Değerli milletvekilleri, tabii, geçmiş dönemlerde uzun süre Sağlık Bakanlığı yaptığım için bu afetlerin hemen hemen hepsinde ben bulundum ve her geçen gün biraz daha hem AFAD altındaki hem Sağlık Bakanlığı altındaki ekiplerimizin yetiştiğini ve müdahale kabiliyetlerinin de arttığını doğrusu müşahede ettim. Özellikle -biraz sonra temas edeceğim- Van depremi sırasında da bu hizmetin oldukça mükemmel bir biçimde yerine getirildiğine bizzat şahit oldum çünkü depremden sonraki ikinci saatte deprem bölgesine ilk ulaşan Bakan ben olmuştum.
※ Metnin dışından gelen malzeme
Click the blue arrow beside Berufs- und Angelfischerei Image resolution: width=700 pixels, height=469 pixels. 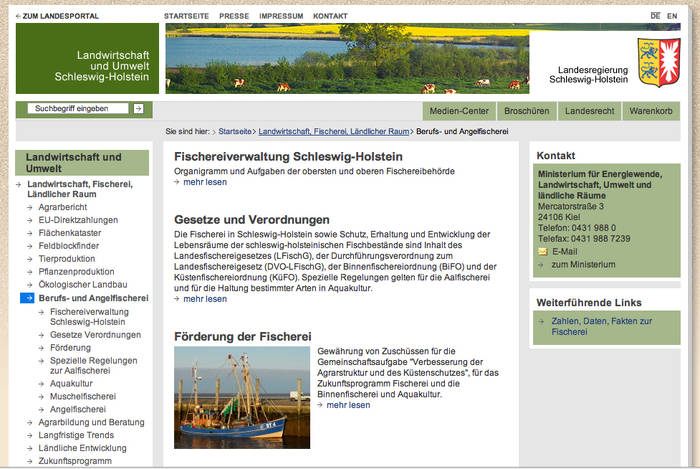coord(27,298)
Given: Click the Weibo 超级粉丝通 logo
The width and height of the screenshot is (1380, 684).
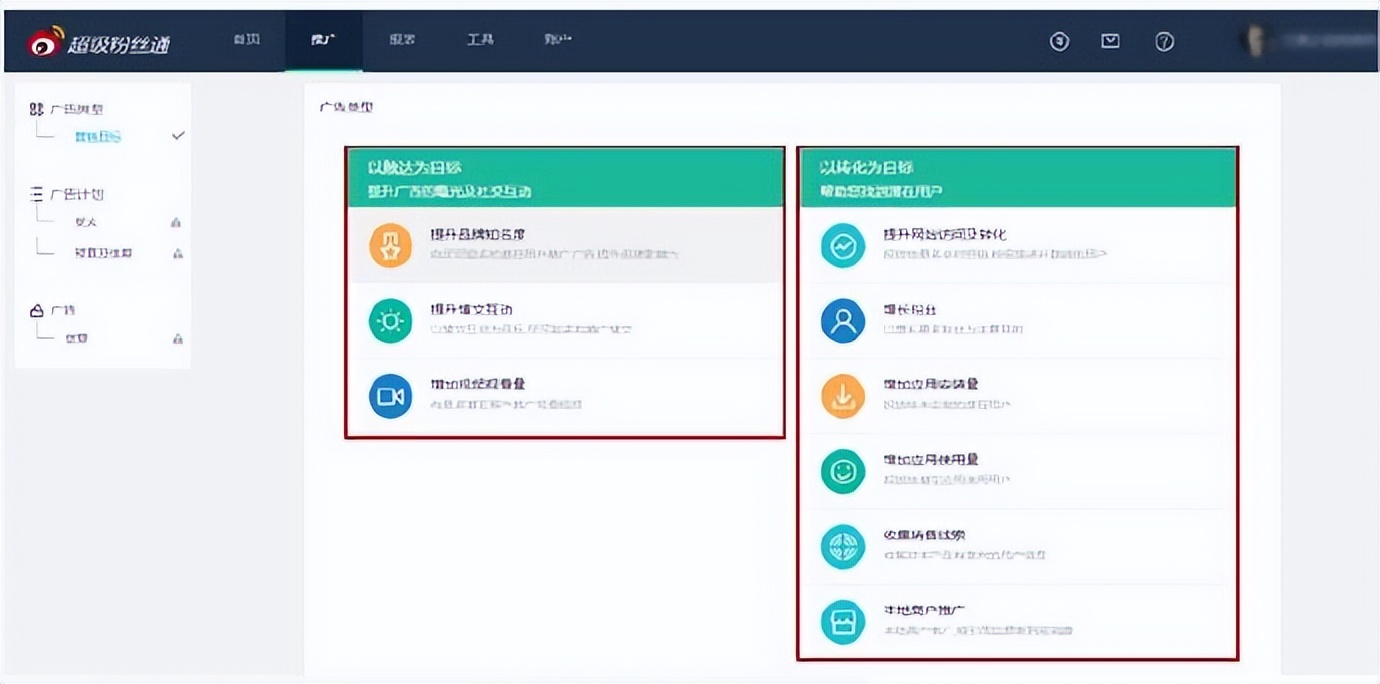Looking at the screenshot, I should (x=99, y=42).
Türkiye Afet Yönetimi Strateji Belgesi ve Eylem Planı konusunda yeni bir çalışma yapıyoruz. Afetle ilgili bütün planları çatısı altında toplayacak bu strateji planını 2018 yılında, önümüzdeki bütçe döneminde yürürlüğe koymuş olacağız. Ayrıca, bu belge kılavuzluğunda Türkiye Afet Risk Azaltma Planı üzerinde de çalışıyoruz. Çünkü afetlere baktığımız zaman, riski azaltma, hazırlık yapma, müdahale ve iyileştirme dönemleri olarak üç dönemden bahsetmeliyiz. Burada bu Türkiye Afet Risk Azaltma Planı'nın bir an önce tamamlanması ve 2018 yılı içerisinde AFAD koordinasyonluğunda uygulamaya girmesini de çok önemli buluyoruz. Çünkü geçtiğimiz yıllara göre dünyada afet yönetimi konusundaki en önemli gelişme budur, riski azaltma ve bir şekilde daha hazır olma.
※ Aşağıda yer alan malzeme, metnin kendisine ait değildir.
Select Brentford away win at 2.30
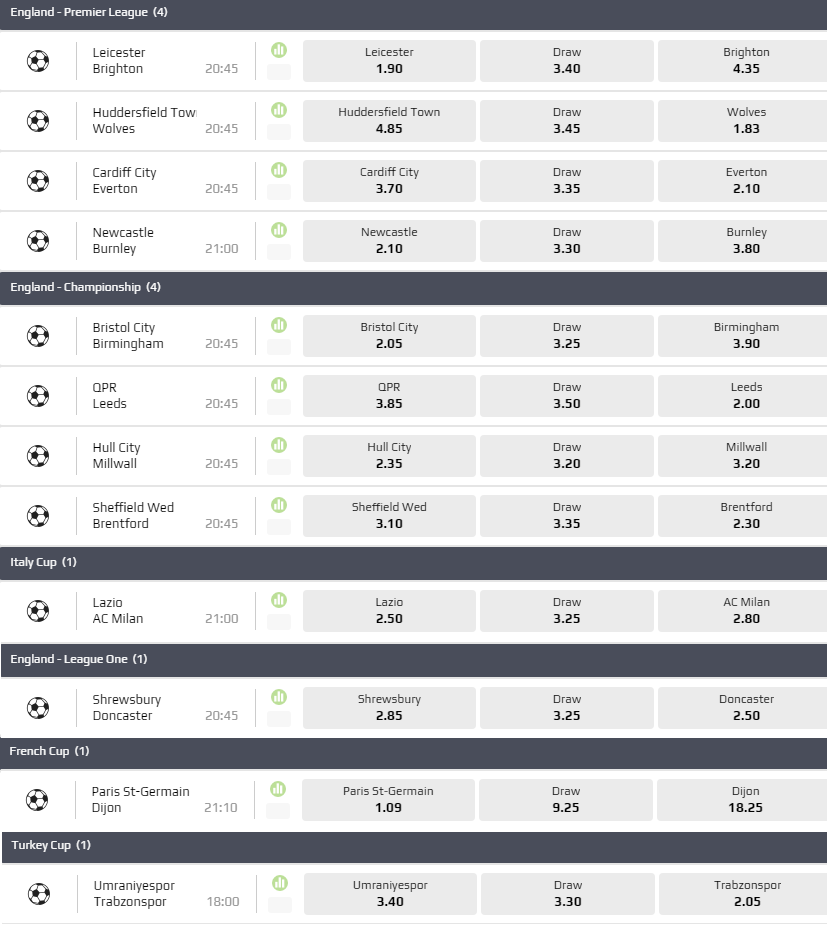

TARAP, bütün sektörlerin, paydaşların ortak katılımıyla şu anda hazırladığımız bir planlama. Böylece afet öncesi yapılan hazırlık ve zarar azaltma çalışmalarını güçlendirmiş olacağız, afet sonrası faaliyetlere duyulan ihtiyaç ve ayrılan kaynağı da azaltmış olacağız.
Kıymetli arkadaşlar, bu anlamda önemli hususlardan biri de vatandaşlarımızda farkındalık oluşturulmasıdır, her bir ferdin ve ailenin afete karşı hazırlıklı olmasıdır. Bunun için AFAD koordinasyonunda Afete Hazır Türkiye Bilinçlendirme ve Eğitim Projesi'ni başlatarak 9 milyon vatandaşımızı, yetişkinlerimizi, gençlerimizi, çocuklarımızı eğittik. Bu bilinçlendirme çalışmalarını daha kapsamlı ve sonuç odaklı olarak geliştirmeye devam edeceğiz, bunu çok önemsiyoruz. Böylece bir taraftan TARAP'la riskleri azaltırken aynı zamanda da vatandaşlarımızın afete daha hazırlıklı olmasını sağlamak niyetindeyiz.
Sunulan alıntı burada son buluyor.